ROMULUS, Mich. — As Americans grow increasingly anxious about whether the economy is sinking into recession, Mitt Romney may find that just being himself is the best way to campaign for the Republican presidential nomination.
The former Massachusetts governor has spent months, and millions, trying to convince voters that he's the true heir to Ronald Reagan and a devout social conservative. For that he's drawn scorn from critics who remember his moderate views a few years ago on matters such as abortion and gay rights.
Romney scored his first big Republican primary victory Tuesday in Michigan largely by emphasizing his background as a successful business executive who knows how to foster innovation, change and prosperity. That may be his best, and most authentic, sales pitch.
"He had tried for months to be Jerry Falwell, when he should have been running as Lee Iacocca," said Dennis Goldford, a professor of politics at Iowa's Drake University. Falwell was the founder of the Moral Majority; Iacocca is an auto industry legend who helped develop the Ford Mustang and rescued the sinking Chrysler Corp. in the 1980s.
In the weeks ahead, the presidential campaign will move into states with potentially big economic problems at a time when financial well-being has vaulted to the top of voters' concerns.
From November 2006 to November 2007, the jobless rate in Florida, which holds its primary Jan. 29, rose a full percentage point to 4.3 percent. In California, which votes Feb. 5, unemployment was up nine-tenths of a percent. In Illinois, which also holds its primary that day, the rate jumped 1.2 percent.
Add to that growing consumer worries virtually everywhere over falling home values, $3-a-gallon gasoline and rising home-heating costs, and Romney's resume may become his most important asset.
Romney's background includes creating Bain Capital, a successful venture-capital investment firm, and rescuing the scandal-racked 2002 Salt Lake City Winter Olympics, where he erased a $379 million operating deficit.
At Bain, Romney notes, his success stories include the Staples office supply chain, which his firm helped get started in 1986. It also aided Domino's Pizza, Brookstone and Sports Authority. Today, Bain itself has about 2,000 employees worldwide and Romney is worth several hundred million dollars.
His history, though, also could subject him to new scrutiny.
Massachusetts AFL-CIO legislative director Tim Sullivan brands Romney a "vulture capitalist" who invested in firms that cut jobs and closed plants. Romney argues that his ability to help companies created jobs.
His tenure as Massachusetts governor from 2003 until last January left behind a lot of unimpressed people, including former Republican Gov. Jane Swift.
"Mitt Romney has a reputation of saying anything to win. A comparison of his record versus his rhetoric on the economy shows why," said Swift, who was pushed aside in 2002 so that Romney could run and now backs Arizona Sen. John McCain's White House bid.

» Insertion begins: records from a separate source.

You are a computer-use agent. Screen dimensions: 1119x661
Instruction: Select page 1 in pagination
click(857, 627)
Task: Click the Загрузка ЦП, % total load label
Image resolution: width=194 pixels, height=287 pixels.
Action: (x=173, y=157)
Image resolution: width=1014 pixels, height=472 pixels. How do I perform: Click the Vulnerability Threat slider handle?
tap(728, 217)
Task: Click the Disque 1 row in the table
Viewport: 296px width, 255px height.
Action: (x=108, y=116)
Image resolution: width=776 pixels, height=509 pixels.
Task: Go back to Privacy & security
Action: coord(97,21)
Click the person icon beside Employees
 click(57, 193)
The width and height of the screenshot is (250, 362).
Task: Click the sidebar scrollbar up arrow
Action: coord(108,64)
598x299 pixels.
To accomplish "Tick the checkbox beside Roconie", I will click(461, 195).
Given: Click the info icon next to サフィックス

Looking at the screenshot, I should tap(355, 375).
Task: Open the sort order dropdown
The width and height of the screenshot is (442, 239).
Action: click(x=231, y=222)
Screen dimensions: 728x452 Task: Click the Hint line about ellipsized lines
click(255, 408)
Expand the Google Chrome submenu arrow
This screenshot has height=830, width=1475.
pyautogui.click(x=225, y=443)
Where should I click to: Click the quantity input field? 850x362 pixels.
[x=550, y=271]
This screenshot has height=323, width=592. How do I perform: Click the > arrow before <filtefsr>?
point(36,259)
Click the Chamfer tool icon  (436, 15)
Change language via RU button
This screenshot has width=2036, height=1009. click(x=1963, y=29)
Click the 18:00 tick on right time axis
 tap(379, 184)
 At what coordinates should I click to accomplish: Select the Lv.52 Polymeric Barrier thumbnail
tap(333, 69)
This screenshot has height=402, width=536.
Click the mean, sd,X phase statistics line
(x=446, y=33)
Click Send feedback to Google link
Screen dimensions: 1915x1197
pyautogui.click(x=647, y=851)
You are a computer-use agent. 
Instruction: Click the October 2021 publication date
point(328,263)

When Romney took office, he inherited a $3.2 billion budget deficit. He eliminated it while avoiding any broad-based tax increase. He closed corporate tax loopholes, which brought in an estimated $400 million annually, and increased fees for a number of services, which produced $250 million to $500 million.
Romney spokesman Kevin Madden said this wasn't a tax increase but "user-based fees, many of which hadn't been brought into line with what the administration of services was costing."
Michael J. Widmer, the president of the Massachusetts Taxpayers Foundation, a Boston-based research group, had a different take: "He raised corporate taxes."
To be sure, Romney's business background isn't enough to win over some voters.
"Romney's too smooth for me," said Cheryl Terhaar, a nurse in Holland, Mich. "He's kind of fake," judged Andrew Franks, a chemistry researcher from Grand Haven.
But they were in the minority Tuesday.
Exit polls showed that economic issues were Michigan voters' overwhelming concern, and they picked the businessman with the golden resume. They liked Romney's pitch about his long record of bringing together all kinds of different interests and finding solutions. They heard him talk about how he helped steer a comprehensive health-care bill through the Democrat-dominated Massachusetts legislature.
"I like his business background," said Rich Fettig, a Royal Oak businessman. Pete Palombit, a Troy insurance executive, called Romney's business experience "tremendous."
The question for Romney is whether his Michigan pitch will work anywhere else. The state's economy is in worse shape than any other state's, and Romney, as the son of a former Michigan auto executive and governor, had a unique claim to understanding what makes the local economy tick.
"There's no doubt the country's in a slowdown, but remember he was playing this week on his home turf," said Peter Brown, the assistant director of the Quinnipiac University Polling Institute. "Let's see how he does on the road."